The Other SSRI Debate
As if it weren’t concerning enough to need to worry that your antidepressant medication might lead to suicidal thoughts, a more recent controversy has arisen regarding the use of SSRIs. As early as 1991, researchers questioned the serotonin- depression link, asserting that in some people low levels of serotonin are correlated with elevated and stable positive mood (absence of depression) while in other people high serotonin levels have been correlated with depression. The lock-step correlation between low serotonin and depression that was the mainstay of explanations regarding brain chemistry and antidepressant medications has been broken.

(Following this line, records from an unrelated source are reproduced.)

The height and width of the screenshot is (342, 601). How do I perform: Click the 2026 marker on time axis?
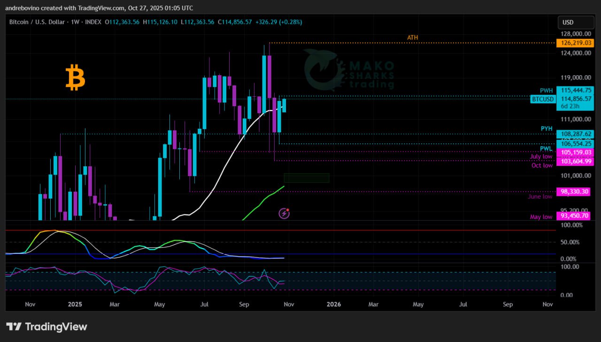[333, 304]
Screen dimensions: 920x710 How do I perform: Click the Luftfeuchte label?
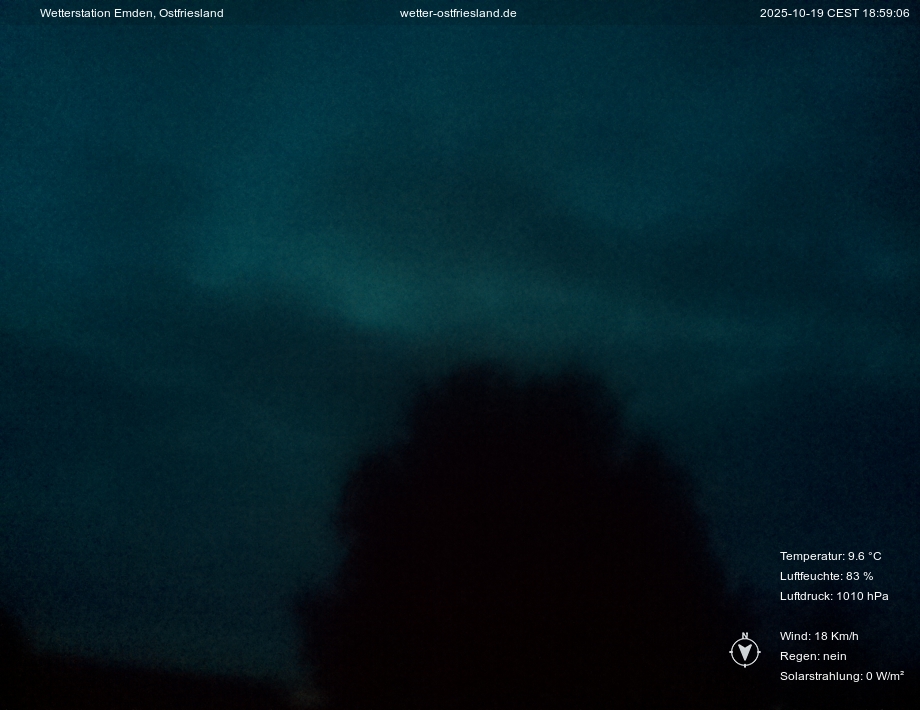coord(811,576)
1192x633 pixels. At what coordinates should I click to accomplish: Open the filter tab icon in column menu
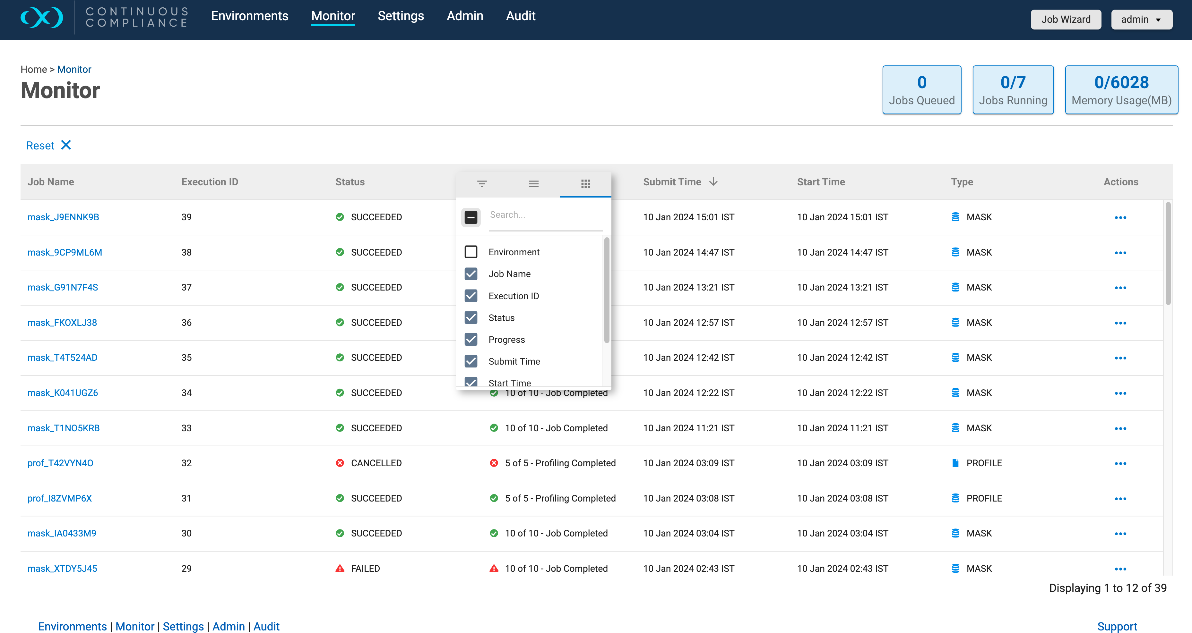482,184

More recent research has indicated that SSRIs may be more helpful than placebos in cases where depression is severe, but no more effective than “sugar pills” in those mild to moderate cases of depression where diagnostic criteria may be met but none of the symptoms could be rated as severe. In those cases, other modalities, such as psychotherapy and physical activities (walking and yoga are both highly recommended) are considered to be as effective as antidepressant medication.
What does Zoloft do?
Zoloft’s primary action is as an SSRI: this medication prevents the reuptake of serotonin in the brain. This means that higher serotonin levels should be in “circulation” as opposed to having been bound to receptors. It is theorized that higher levels of available serotonin leads to improved mood, but recently this assertion has been challenged. In addition to working on serotonin receptors, sertraline also has an impact on dopamine receptors, thereby increasing availability of dopamine.
What are the Most Common Side Effects?
Initially, Zoloft may cause gastrointestinal distress and headaches, but these symptoms often resolve by themselves quickly. Sexual side effects are common with SSRIs, including loss of interest, diminished libido, and inability to achieve orgasm. Weight gain is also common. Zoloft can be sedating, and drinking alcohol will increase the sedating effect.
If you are considering a trial of antidepressant medication, talk about any concerns you may have with your doctor. Ask about effectiveness, risks, and side effects and make an informed decision. Depression is not a fact of life and need not be tolerated, but you may have treatment options you have not yet considered. Enlist the help of family, friends and professionals, and you will discover that depression can be beat.